## EXPLORE THE MATERIAL
- a) From the passage on protease release below, list each method that the reply says could enhance cell membrane permeability, worded as the passage words it.
- b) Reproduce word for word the part of the passage on protease release below that lies between "2. In the introduction, the" and "into the Introdution.", inclusive.

## PASSAGE PROVIDED

⁂

2. In the introduction, the “low transport efficiency of the substrate into the microbial intracellular enzyme reaction centers” is mentioned. But nothing is said about methods that facilitate the release of proteases through cell membranes.

ANSWER: Thank you for your feedback and question. According to the previous studies,

 permeabilizing solvents and detergents, intense submicrosecond electrical pulses, non-thermal atmospheric-pressure plasmas, micrometer-sized graphene oxide, low frequency ultrasound irradiation could enhance cell membrane permeability and facilitate the release of proteases through cell membranes. These methods have been added into the Introdution.

⁂

## LISTED ENTRIES
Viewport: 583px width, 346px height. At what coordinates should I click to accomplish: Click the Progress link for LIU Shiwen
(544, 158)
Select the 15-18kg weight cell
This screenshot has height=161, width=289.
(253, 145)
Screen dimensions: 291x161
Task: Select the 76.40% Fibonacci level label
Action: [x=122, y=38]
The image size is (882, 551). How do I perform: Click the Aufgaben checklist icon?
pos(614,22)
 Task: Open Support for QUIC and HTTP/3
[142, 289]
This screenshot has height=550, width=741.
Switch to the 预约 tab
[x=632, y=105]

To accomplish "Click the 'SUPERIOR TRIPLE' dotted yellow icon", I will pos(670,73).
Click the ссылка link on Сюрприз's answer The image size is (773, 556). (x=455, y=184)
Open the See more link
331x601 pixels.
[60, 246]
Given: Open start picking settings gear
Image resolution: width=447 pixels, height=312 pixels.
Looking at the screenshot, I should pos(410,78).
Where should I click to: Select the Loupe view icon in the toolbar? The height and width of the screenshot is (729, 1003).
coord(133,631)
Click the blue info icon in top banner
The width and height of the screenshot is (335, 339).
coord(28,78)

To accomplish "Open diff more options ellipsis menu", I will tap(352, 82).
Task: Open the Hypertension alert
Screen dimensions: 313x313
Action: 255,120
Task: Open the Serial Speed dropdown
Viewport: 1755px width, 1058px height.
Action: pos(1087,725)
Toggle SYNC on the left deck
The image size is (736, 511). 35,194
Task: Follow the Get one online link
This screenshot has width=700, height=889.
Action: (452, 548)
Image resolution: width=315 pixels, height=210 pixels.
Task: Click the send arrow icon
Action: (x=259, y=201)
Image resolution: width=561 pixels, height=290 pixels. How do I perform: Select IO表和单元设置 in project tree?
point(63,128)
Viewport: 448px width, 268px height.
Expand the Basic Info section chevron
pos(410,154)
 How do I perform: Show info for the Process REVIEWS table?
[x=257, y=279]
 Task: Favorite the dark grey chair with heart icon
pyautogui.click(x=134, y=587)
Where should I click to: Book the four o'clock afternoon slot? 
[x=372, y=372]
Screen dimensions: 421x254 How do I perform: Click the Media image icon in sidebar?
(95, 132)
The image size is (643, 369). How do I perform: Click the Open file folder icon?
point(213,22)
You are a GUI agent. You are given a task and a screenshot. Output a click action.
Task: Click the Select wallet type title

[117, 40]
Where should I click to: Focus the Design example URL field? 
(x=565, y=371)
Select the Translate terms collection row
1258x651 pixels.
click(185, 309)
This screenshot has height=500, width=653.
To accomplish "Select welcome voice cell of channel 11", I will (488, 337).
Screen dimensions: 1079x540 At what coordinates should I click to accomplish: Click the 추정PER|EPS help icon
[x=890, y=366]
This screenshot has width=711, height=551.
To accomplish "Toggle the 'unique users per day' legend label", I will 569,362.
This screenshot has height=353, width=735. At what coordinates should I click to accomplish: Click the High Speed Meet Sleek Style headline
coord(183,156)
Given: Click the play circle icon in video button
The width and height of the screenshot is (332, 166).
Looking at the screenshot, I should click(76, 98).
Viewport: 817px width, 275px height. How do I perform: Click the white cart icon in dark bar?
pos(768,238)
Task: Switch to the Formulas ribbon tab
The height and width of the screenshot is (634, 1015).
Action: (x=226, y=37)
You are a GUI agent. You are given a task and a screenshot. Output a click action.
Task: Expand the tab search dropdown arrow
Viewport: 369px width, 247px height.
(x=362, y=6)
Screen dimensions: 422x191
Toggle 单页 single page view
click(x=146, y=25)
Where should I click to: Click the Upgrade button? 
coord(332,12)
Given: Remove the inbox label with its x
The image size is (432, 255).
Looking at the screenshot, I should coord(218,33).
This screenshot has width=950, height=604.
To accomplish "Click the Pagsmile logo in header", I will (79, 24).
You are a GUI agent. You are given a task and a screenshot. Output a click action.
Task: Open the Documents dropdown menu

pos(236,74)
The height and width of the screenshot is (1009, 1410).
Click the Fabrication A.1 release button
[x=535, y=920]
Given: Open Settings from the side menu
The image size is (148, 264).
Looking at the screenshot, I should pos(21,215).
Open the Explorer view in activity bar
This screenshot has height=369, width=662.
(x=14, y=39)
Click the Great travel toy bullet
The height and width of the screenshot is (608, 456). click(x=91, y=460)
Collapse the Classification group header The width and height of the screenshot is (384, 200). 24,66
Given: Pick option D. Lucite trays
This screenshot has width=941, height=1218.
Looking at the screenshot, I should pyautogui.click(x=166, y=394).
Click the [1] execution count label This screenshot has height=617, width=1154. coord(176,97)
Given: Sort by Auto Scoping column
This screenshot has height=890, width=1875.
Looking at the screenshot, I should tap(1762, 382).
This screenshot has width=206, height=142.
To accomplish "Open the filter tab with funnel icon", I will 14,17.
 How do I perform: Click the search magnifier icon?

⁂

## LIST OF SOLUTIONS
- a)
- permeabilizing solvents and detergents
- intense submicrosecond electrical pulses
- non-thermal atmospheric-pressure plasmas
- micrometer-sized graphene oxide
- low frequency ultrasound irradiation

- b)
2. In the introduction, the “low transport efficiency of the substrate into the microbial intracellular enzyme reaction centers” is mentioned. But nothing is said about methods that facilitate the release of proteases through cell membranes.

ANSWER: Thank you for your feedback and question. According to the previous studies,

 permeabilizing solvents and detergents, intense submicrosecond electrical pulses, non-thermal atmospheric-pressure plasmas, micrometer-sized graphene oxide, low frequency ultrasound irradiation could enhance cell membrane permeability and facilitate the release of proteases through cell membranes. These methods have been added into the Introdution.